-- What the exercise asks --
In the entries below, the word "agent" appears on some lines. Copy each of those lines.
================
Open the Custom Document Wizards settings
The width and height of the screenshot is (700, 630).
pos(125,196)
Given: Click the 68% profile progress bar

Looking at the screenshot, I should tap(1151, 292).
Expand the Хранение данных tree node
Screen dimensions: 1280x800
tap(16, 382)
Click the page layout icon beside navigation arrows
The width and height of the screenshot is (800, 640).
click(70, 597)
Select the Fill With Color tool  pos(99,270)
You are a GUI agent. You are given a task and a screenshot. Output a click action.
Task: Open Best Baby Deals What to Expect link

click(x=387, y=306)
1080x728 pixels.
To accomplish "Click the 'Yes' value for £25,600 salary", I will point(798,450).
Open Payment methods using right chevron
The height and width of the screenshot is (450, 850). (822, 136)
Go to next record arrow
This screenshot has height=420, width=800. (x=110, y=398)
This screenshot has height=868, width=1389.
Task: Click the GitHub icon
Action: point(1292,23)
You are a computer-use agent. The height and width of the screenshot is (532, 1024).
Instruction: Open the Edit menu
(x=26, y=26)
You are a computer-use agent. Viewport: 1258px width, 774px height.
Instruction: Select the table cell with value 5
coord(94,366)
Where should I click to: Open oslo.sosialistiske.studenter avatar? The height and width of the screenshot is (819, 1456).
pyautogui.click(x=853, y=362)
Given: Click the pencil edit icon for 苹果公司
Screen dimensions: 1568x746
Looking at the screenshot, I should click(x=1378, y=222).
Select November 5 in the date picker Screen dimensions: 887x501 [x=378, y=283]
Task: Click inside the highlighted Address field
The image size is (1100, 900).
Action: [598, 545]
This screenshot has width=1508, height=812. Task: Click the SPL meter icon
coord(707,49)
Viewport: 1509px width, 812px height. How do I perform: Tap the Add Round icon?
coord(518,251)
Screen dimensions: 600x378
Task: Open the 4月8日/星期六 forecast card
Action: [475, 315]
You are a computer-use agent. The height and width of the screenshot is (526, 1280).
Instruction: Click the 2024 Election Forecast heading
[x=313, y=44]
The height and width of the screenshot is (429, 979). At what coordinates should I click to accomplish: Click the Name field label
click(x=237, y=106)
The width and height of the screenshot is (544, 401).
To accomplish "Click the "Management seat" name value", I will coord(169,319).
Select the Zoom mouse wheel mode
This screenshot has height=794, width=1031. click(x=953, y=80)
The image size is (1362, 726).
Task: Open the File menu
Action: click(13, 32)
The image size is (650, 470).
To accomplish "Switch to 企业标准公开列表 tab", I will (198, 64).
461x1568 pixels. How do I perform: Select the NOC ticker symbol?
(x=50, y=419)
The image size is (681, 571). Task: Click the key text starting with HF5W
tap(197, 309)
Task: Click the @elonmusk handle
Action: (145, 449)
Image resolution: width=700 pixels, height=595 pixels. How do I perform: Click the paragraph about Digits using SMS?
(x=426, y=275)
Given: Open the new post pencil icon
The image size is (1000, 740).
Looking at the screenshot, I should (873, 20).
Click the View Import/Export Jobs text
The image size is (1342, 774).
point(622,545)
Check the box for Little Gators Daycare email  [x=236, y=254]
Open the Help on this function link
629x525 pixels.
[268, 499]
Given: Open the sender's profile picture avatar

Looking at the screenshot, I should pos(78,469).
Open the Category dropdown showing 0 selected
================
-- Response to this exercise --
You are a GUI agent. You are given a task and a screenshot. Output a click action.
You are a computer-use agent. The height and width of the screenshot is (532, 1024).
You are a computer-use agent. Viewport: 1258px width, 774px height.
You are a computer-use agent. The height and width of the screenshot is (526, 1280).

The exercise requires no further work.